Ein unmittelbares Problem, das sich durch diese Konstruktion aber ergeben würde, ist, dass Prototyp-Eigenschaftswerte von allen Objekten, die denselben Prototyp verwenden, geteilt werden – das ist sicherlich in den meisten Fällen ein unerwünschtes Verhalten. Zur Demonstration, dass das dem reales Verhalten entspricht, kann man sich dieses Beispiel konstruieren:

var myFunction = function() {
}
myFunction.prototype.someValue = 42;

var firstObject = new myFunction();
var secondObject = new myFunction();

console.log(firstObject.someValue); // 42
console.log(secondObject.someValue); // 42

myFunction.prototype.someValue = 23;

console.log(firstObject.someValue); // 23
console.log(secondObject.someValue); // 23

Glücklicherweise existiert ein in die Sprache integrierter Mechanismus, der diese Problematik verhindert.
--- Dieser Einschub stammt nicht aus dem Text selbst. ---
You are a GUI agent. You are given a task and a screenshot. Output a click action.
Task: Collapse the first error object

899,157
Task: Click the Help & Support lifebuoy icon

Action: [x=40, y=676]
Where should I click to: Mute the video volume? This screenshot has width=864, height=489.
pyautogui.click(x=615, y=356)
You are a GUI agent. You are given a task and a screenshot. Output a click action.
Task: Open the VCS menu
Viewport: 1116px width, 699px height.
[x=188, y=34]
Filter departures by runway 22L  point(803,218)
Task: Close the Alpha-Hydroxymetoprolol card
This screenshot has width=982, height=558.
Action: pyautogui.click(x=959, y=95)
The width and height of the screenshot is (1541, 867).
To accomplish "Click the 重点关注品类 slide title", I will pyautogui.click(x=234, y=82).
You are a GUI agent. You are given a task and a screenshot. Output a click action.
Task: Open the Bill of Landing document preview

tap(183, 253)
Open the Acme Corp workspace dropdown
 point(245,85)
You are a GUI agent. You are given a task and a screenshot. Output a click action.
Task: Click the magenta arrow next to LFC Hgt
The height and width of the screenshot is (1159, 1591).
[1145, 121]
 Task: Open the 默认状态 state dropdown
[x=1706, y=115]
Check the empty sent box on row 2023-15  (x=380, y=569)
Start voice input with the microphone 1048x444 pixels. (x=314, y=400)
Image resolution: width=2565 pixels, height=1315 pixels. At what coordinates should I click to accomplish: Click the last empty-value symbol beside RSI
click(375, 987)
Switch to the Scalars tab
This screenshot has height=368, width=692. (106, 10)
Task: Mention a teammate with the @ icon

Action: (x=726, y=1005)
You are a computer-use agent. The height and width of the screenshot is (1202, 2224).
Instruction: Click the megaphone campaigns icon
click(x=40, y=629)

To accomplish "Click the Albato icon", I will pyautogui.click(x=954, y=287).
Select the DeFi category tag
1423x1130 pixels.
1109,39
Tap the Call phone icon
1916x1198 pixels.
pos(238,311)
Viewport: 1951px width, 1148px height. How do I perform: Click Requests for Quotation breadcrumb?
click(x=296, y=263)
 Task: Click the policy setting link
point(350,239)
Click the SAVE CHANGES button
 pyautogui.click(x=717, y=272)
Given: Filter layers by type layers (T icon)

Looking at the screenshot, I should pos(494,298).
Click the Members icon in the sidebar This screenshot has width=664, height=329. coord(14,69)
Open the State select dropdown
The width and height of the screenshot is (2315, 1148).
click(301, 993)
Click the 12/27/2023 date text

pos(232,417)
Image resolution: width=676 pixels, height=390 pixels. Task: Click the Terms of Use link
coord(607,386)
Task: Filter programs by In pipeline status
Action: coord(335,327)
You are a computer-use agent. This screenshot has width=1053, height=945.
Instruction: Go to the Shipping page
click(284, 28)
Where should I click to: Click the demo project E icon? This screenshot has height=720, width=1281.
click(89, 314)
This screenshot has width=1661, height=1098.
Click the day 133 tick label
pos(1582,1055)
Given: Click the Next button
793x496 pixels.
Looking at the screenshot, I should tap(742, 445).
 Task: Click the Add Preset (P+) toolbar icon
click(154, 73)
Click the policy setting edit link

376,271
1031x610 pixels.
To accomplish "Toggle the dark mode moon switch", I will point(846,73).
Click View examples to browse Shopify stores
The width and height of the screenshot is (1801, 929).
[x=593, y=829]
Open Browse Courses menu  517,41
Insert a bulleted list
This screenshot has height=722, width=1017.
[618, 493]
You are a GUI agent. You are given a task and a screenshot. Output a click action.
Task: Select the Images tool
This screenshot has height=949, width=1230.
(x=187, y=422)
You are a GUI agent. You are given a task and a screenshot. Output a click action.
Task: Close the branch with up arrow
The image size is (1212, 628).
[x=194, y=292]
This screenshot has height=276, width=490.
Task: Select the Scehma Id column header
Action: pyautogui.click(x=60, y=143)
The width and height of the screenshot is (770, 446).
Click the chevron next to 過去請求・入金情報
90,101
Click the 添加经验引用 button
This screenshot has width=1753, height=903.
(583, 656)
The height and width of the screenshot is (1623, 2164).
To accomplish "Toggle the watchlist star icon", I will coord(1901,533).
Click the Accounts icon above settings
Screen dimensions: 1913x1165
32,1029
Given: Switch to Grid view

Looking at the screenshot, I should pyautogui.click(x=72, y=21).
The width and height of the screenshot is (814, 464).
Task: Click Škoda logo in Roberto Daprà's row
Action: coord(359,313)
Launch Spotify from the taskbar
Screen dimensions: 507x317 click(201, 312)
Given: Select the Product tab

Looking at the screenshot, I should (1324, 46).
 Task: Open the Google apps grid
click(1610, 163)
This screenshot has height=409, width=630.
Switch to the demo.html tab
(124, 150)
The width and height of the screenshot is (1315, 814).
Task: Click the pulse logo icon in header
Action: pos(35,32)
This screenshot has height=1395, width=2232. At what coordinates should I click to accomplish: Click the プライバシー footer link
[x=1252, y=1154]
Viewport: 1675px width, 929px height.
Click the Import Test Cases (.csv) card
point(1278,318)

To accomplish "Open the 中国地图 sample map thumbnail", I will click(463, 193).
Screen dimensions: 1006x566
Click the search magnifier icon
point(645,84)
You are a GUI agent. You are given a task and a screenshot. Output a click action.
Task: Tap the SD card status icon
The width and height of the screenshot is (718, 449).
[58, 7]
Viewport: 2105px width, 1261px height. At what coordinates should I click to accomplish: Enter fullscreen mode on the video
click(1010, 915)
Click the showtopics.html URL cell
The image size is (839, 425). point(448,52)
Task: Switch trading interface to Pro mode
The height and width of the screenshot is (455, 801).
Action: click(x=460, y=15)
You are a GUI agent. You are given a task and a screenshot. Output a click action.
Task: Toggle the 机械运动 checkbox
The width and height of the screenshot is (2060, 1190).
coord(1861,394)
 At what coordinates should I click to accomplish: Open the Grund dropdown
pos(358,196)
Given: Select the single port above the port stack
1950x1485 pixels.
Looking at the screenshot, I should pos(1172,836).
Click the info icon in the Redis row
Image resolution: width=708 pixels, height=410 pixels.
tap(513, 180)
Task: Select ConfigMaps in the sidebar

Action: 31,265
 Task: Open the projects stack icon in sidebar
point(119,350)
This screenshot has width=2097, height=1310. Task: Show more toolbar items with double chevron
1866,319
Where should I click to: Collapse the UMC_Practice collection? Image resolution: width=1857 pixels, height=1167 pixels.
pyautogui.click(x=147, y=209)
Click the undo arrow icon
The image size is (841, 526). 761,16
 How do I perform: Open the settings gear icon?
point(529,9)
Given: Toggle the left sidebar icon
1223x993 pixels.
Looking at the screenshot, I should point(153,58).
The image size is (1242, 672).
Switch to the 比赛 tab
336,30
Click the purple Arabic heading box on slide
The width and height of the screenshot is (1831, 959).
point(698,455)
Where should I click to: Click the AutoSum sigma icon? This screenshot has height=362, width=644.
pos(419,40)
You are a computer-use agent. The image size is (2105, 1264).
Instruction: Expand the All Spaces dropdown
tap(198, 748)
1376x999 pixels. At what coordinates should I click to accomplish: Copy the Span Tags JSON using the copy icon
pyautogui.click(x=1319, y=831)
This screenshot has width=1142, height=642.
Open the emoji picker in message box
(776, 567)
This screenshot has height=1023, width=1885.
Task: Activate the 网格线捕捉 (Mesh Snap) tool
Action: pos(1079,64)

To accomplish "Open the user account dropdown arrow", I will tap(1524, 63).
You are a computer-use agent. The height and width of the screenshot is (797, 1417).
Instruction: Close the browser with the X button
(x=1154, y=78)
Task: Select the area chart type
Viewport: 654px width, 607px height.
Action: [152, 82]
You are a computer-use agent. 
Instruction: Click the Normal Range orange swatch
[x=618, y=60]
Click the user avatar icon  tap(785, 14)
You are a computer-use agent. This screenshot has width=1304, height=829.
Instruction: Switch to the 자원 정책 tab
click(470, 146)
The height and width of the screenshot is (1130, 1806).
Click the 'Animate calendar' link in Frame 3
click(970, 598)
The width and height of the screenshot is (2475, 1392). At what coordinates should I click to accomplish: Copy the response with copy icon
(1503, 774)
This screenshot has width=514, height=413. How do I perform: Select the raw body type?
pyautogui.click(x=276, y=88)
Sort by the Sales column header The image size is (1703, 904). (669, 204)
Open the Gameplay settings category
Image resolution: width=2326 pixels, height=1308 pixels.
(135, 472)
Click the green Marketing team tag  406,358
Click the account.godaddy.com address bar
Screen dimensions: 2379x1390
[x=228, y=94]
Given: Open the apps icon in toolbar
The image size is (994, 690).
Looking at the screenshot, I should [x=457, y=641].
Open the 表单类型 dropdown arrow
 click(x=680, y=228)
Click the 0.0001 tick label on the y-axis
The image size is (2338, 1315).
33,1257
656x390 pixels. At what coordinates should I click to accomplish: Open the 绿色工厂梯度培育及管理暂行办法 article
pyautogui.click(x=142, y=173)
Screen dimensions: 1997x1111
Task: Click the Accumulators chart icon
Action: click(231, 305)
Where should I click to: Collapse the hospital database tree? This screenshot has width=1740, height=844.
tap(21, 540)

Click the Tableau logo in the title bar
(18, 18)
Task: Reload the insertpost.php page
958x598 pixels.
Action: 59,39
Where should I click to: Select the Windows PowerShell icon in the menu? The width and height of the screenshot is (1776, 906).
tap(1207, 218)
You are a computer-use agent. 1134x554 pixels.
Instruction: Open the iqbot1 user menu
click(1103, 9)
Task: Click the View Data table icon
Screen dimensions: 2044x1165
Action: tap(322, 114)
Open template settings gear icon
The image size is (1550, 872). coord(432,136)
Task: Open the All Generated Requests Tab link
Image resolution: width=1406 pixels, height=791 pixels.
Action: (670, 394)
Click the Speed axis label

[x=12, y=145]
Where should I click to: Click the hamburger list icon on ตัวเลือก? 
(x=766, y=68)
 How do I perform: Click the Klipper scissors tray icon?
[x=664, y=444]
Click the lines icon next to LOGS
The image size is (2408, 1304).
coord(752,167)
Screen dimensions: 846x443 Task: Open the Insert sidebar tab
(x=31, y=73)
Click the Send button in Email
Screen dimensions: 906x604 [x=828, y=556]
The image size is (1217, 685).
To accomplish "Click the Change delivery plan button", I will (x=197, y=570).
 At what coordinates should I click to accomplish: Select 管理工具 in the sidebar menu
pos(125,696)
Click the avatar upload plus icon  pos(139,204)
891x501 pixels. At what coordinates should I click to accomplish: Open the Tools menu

Er funktioniert folgendermaßen:

  • Lesende Zugriffe auf Prototyp-Eigenschaften holen den Wert aus dem Prototyp.
  • Der erste schreibende Zugriff auf eine Prototyp-Eigenschaft kopiert die Eigenschaft aus dem Prototyp in das Objekt und verändert den Wert nur dort.
  • Folgende Lesezugriffe holen den Eigenschaftswert durch die Suchstrategie automatisch direkt aus dem Objekt.

Das kann man durch ein leicht geändertes obiges Beispiel demonstrieren:

var myFunction = function() {
}
myFunction.prototype.someValue = 42;

var firstObject = new myFunction();
var secondObject = new myFunction();

console.log(firstObject.someValue); // 42
console.log(secondObject.someValue); // 42

firstObject.someValue = 23;

console.log(firstObject.someValue); // 23
console.log(secondObject.someValue); // 42
console.log(myFunction.prototype.someValue); // 42

Belegen kann man es auch über die vom "Object"-Prototyp bereitgestellte Methode "hasOwnProperty", die prüft, ob eine Eigenschaft direkt auf dem Objekt definiert ist oder aber über die Suchstrategie von einem Prototypen kommt. Beispiel:

var myFunction = function() {
}
myFunction.prototype.someValue = 42;

var firstObject = new myFunction();
console.log(firstObject.hasOwnProperty("someValue")); // false

firstObject.someValue = 23;
console.log(firstObject.hasOwnProperty("someValue")); // true

Wie man sieht, führte das Setzen der Eigenschaft tatsächlich zu einer jetzt lokalen Definition derselben im Objekt selbst.

Einschränkungen

Eine Limitierung von Funktionen, die man auf dem Prototypen definiert, ist, dass diese nicht auf private Member des Konstruktors zugreifen können. Also:

var myFunction = function() {
    var someValue = 42;

    this.doSomething = function() {
        console.log(someValue); // works
    }
}

myFunction.prototype.doSomethingProto = function() {
    console.log(someValue); // error: "someValue is undefined"
};

var myObject = new myFunction();
myObject.doSomething();
myObject.doSomethingProto();

Der Zugriff auf Member des Kontext (also des eigentlichen Objekts) ist aber weiterhin und ohne Einschränkungen möglich.

Fazit

Ich hoffe, dass dem ein oder anderen beim Lesen auch ein Licht aufging, oder dass sich zumindest ein kleiner Aha-Effekt einstellte. Mir hat es jedenfalls sehr geholfen, mich (endlich) intensiver mit der Thematik zu beschäftigen. Weiterführende Links und mehr Material zu dem Thema habe ich schon im ersten Artikel zusammengetragen.